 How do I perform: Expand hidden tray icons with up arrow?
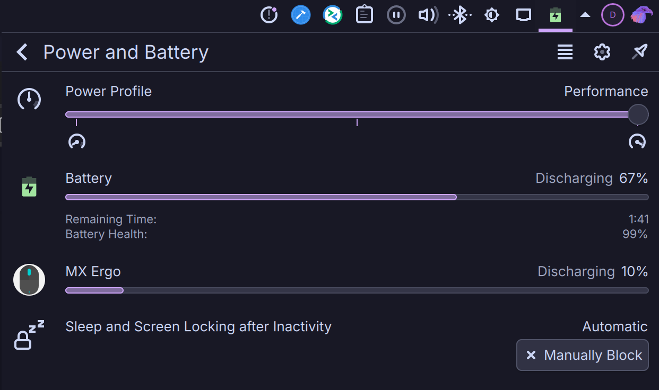[x=585, y=15]
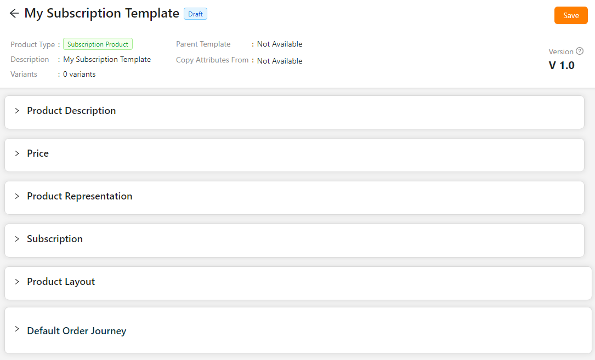Image resolution: width=595 pixels, height=360 pixels.
Task: Select the Subscription section heading
Action: 55,239
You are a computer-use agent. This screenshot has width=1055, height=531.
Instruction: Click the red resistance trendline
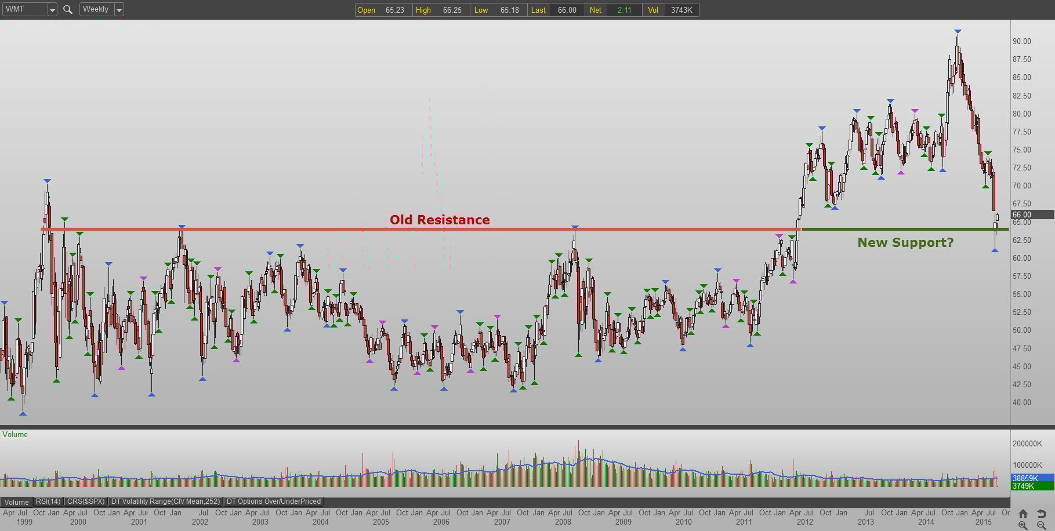click(420, 229)
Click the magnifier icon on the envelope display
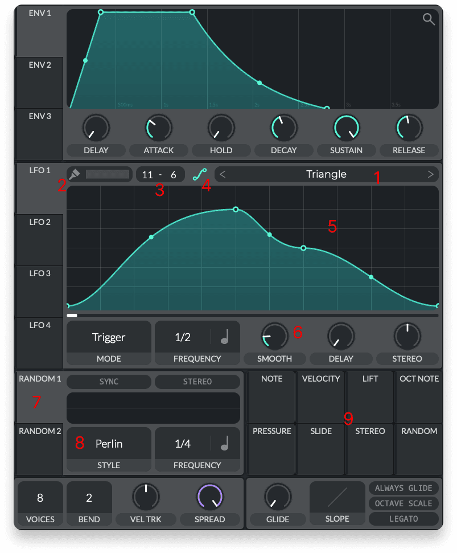The height and width of the screenshot is (553, 457). click(429, 19)
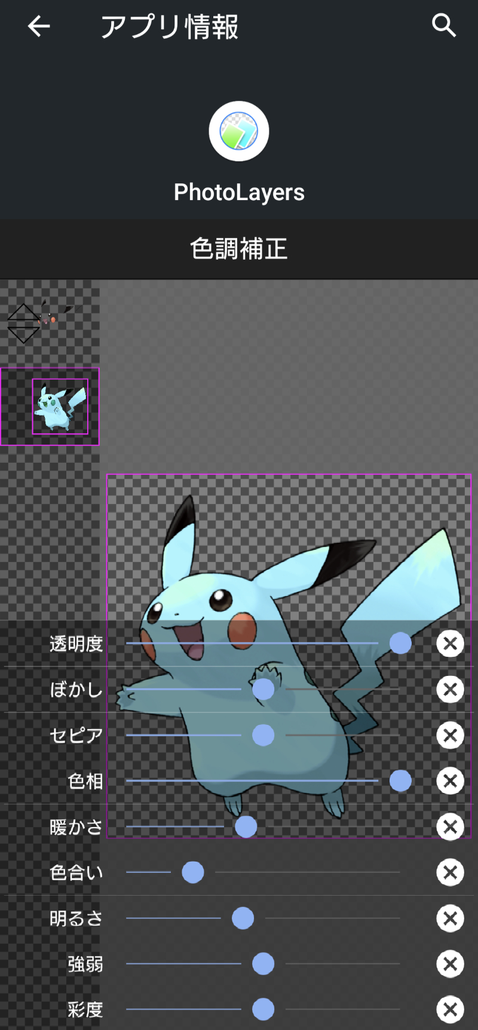Tap the PhotoLayers app icon

click(x=239, y=131)
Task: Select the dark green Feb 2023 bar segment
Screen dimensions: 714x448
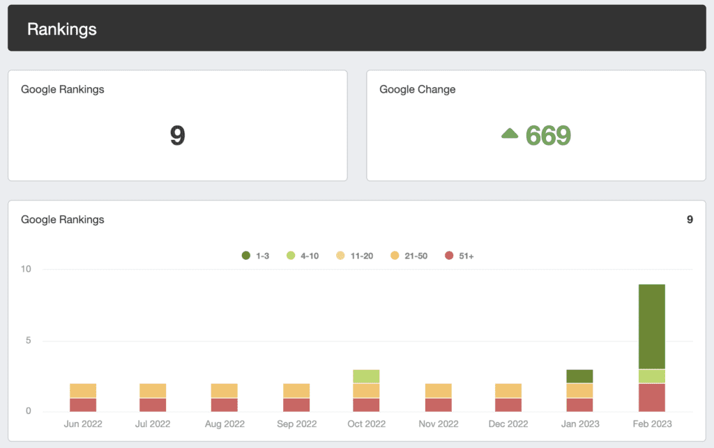Action: [x=652, y=327]
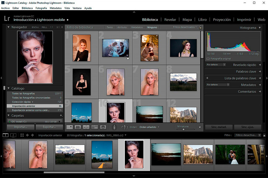Image resolution: width=268 pixels, height=178 pixels.
Task: Select the Painter spray can tool
Action: pyautogui.click(x=114, y=127)
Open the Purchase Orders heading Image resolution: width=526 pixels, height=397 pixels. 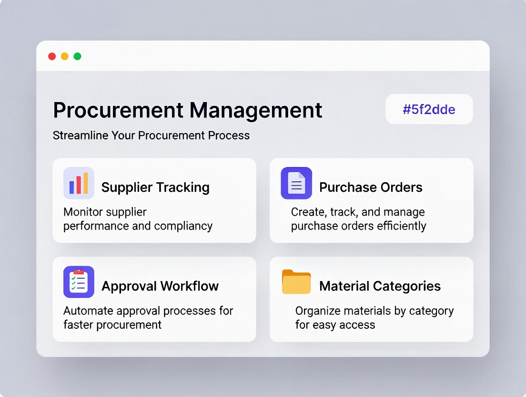pos(371,188)
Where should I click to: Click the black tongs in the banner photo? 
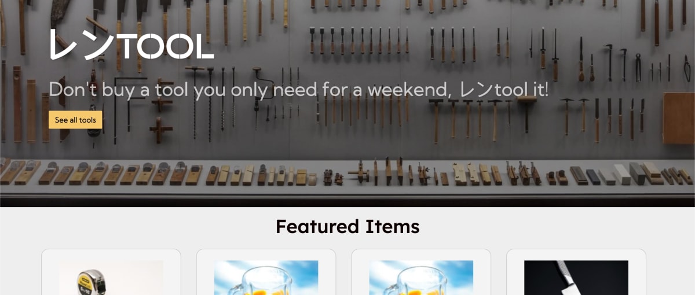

================================

● WORK TO DO:
Reproduce the lines above without alteration. Begin with the first line and stop after the line that contains "click(x=239, y=131)". Omit the pictures from your reproduction.

● ANSWER IN FULL:
 How do I perform: Expand hidden tray icons with up arrow?
[x=585, y=15]
Image resolution: width=595 pixels, height=360 pixels.
Task: Select the Subscription section heading
Action: 55,239
You are a computer-use agent. This screenshot has width=1055, height=531.
Instruction: Click the red resistance trendline
click(420, 229)
Click the magnifier icon on the envelope display
The height and width of the screenshot is (553, 457). click(429, 19)
Tap the PhotoLayers app icon

click(x=239, y=131)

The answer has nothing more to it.